Of course we can, using the `relabeled` method.

In [None]:
pokemon = pokemon.relabeled('classfication', 'classification')
pokemon.labels

In [None]:
# What are the various classifications?
pokemon.column('classification')

That's really hard to look at. Maybe we should sort the table by classification first.

In [None]:
pokemon.sort('classification').column('classification')

In [None]:
# Find the maximum height of a Mushroom Pokemon
mushrooms = pokemon.where('classification', are.containing('Mushroom'))
mushrooms.select('name', 'height_m')

In [None]:
avg_mushroom_height = mushrooms.column('height_m').max()
avg_mushroom_height

In [None]:
# Suppose we are interested in all the Mushroom Pokemon who are
# at least 60 cm in height. 
mushrooms.where('height_m', are.above_or_equal_to(.6))

In [None]:
# Notice we can now use num_rows to count the number of mushrooms with
# height at least 60 cm
mushrooms.where('height_m', are.above_or_equal_to(.6)).num_rows

In [None]:
# Another way to get this same result:
mushrooms.column('height_m') >= 0.6

In [None]:
# The np.count_nonzero function will count the number of True values
np.count_nonzero(mushrooms.column('height_m') >= 0.6)

In [None]:
# The total number of all Pokemon with height at least 60 cm:
np.count_nonzero(pokemon.column('height_m') >= 0.6)

In [None]:
# Option 3 for counting: just sum up the Trues (1s) and Falses (0s)
np.sum(mushrooms.column('height_m') >= 0.6)

In [None]:
np.sum(pokemon.column('height_m') >= 0.6)

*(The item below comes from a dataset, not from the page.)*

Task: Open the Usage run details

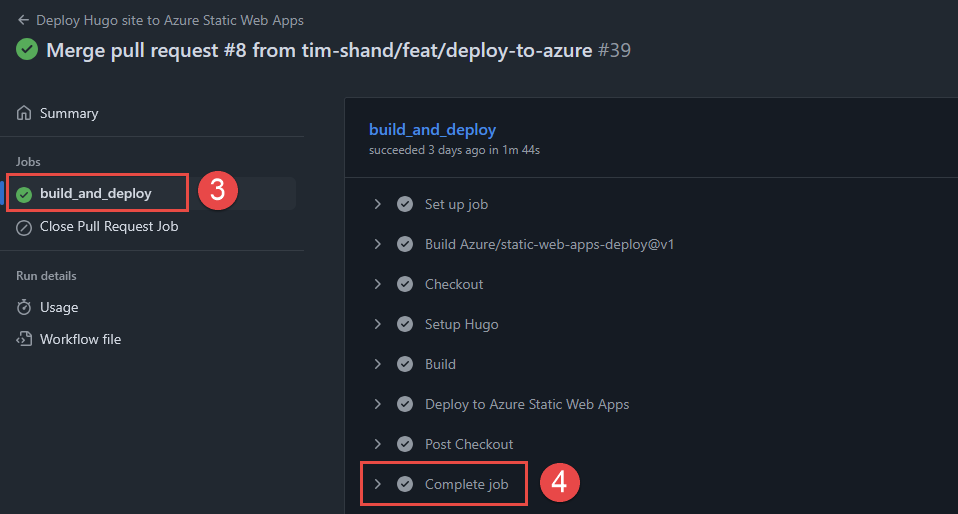Action: pyautogui.click(x=59, y=307)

Anything else you'd like to review?

## Census Data

In [None]:
full = Table.read_table('nc-est2019-agesex-res.csv')
full.show(3)

Each SEX-AGE combination is represented in a row. 

  - Remember, SEX is coded (0 = all, 1 = male, 2 = female).

  - The AGE values are ages in years, except 100 is interpreted as "100 or older" and 999 is interpreted as "all ages".

Let's look at the rows with AGE equaling 0 (all the people who are less than 1 year old) and, separately, AGE equaling 100 (all the people who are at least 100).

In [None]:
full.where('AGE', 0)

In [None]:
full.where('AGE', 100)

Compare the previous two tables. What do you notice?

Next, build a new table with four columns; call it `partial`. We are interested in the population estimates for 2014 and 2019:

In [None]:
partial = full.select(0, 1, 8, 13)
partial

In [None]:
# We can shorten up annoyingly-long column names
us_pop = partial.relabeled(2, '2014').relabeled(3, '2019')
us_pop.show(4)

In [None]:
us_pop.where('AGE', are.above_or_equal_to(80))

In [None]:
# we could sort by AGE
us_pop.where('AGE', are.above_or_equal_to(80)).sort('AGE')

Looking at this last result, what patterns do you notice?